India is heavily dependant on crude oil imports and any rise in oil prices globally has a direct impact on the domestic price of petrol, diesel, LPG and kerosene. As petrol is a decontrolled product, oil companies are free to adjust its prices. However, prices of diesel, LPG and kerosene are controlled by the government and oil firms cannot revise them on their own.
What are the current losses on sale of diesel, LPG & kerosene?
State-owned oil companies claim that losses or under-recoveries on diesel sales have mounted to Rs 6.80 a litre. Cooking gas (or LPG) cylinder of 14.2 kg is being retailed at a loss of Rs 449.13 a cylinder while losses on kerosene have increased to Rs 33.85 a litre. Effective April 16, 2014, oil companies are now incurring combined daily losses of Rs 342 crore on the sale of diesel, PDS kerosene and domestic LPG.
What are under-recoveries or loss on fuel sales of oil firms?
The three state-owned oil companies — Indian Oil Corp (IOC), Hindustan Petroleum (HPCL) and Bharat Petroleum (BPCL) import crude oil by spending billions of dollars every year. However, due to government controls, oil companies are unable to freely price the end products from refineries including diesel, LPG (cooking gas) and kerosene in general and petrol to some extent. This results into losses on sale of these fuels in the domestic market below the actual cost price. These losses are called under-recoveries. During 2013-14, the three state-owned oil firms reported total under-recoveries of Rs 1,39,869 crore.
How are oil companies making profits despite under-recoveries?
The bail out package announced by the government every year — going out of taxes paid by the public — is actually saving oil companies from posting losses in all these years. Despite capping subsidy at low levels, the actual inflow of funds from the exchequer is far higher. Besides cash-rich oil firms such as Oil and Natural Gas Corp (ONGC) and Oil India also subsidise state-owned oil marketing firms (IOC, HPCL and BPCL) for their losses.
How does rupee fluctuation, rise in global prices affect oil firms?
It is estimated that every Rs 1 depreciation of the Indian currency against the US dollar increases the under-recovery of oil companies by about Rs 9,100 crore per annum. For the government, this results into an increase of Rs 8,100 crore in fuel subsidy.
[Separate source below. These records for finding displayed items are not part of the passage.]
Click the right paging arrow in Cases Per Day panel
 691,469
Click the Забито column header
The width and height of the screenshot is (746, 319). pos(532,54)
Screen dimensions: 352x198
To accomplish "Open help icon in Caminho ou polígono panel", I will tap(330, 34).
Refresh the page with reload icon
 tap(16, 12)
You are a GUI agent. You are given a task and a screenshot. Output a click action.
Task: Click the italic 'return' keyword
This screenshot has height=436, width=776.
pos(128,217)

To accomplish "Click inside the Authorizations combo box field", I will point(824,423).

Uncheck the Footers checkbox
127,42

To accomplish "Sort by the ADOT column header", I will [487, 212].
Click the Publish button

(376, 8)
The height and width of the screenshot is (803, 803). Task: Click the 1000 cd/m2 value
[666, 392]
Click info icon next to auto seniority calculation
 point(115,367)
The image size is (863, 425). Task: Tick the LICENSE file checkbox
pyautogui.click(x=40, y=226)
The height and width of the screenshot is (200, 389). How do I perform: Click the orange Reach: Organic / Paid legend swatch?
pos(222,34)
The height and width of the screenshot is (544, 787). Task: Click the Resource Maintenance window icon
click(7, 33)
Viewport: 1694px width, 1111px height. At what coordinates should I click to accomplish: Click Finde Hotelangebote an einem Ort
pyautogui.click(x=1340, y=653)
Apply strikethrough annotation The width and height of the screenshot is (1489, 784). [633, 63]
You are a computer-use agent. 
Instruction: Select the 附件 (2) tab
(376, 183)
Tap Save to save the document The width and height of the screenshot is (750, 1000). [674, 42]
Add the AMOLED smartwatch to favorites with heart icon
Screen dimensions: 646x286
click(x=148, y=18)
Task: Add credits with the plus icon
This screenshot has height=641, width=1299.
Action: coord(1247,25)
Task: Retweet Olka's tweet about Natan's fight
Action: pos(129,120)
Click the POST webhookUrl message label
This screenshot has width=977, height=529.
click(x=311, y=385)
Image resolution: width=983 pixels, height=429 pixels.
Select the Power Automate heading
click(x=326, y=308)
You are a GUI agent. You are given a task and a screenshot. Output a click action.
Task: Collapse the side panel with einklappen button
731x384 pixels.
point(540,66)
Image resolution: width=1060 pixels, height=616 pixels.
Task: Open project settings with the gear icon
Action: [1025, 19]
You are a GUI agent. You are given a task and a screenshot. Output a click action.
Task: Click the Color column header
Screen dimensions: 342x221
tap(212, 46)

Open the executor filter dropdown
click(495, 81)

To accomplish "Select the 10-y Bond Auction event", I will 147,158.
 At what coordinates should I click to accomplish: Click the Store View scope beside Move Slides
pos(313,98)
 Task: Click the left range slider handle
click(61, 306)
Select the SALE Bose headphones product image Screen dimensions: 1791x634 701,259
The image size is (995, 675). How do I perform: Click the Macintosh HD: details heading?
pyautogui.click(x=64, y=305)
Besides, a rise in global crude oil prices by $1 a barrel increases under-recoveries of OMCs on (diesel, LPG and kerosene) by Rs 3,745 crore.
What if diesel prices are freed?
It has never been easy to raise diesel prices in India. So strong are the political reverberations that the government has chosen to take a hit on its own finances by doling out huge subsidies than to bite the bullet. It is felt that the solution to this menace lies in completely deregulating or freeing diesel prices.
Will fuel prices go up after polls?
With global oil prices rising again, a steep hike in fuel bills is likely after the Lok Sabha elections. Moreover, if rupee also falls against the dollar, the twin impact will show on the pump prices of petrol and diesel. If the ongoing rise in global oil prices continue, a hike in petrol prices can be expected by May end. However, the oil ministry’s corridors are abuzz with rumours that monthly diesel price hike may not be resumed soon.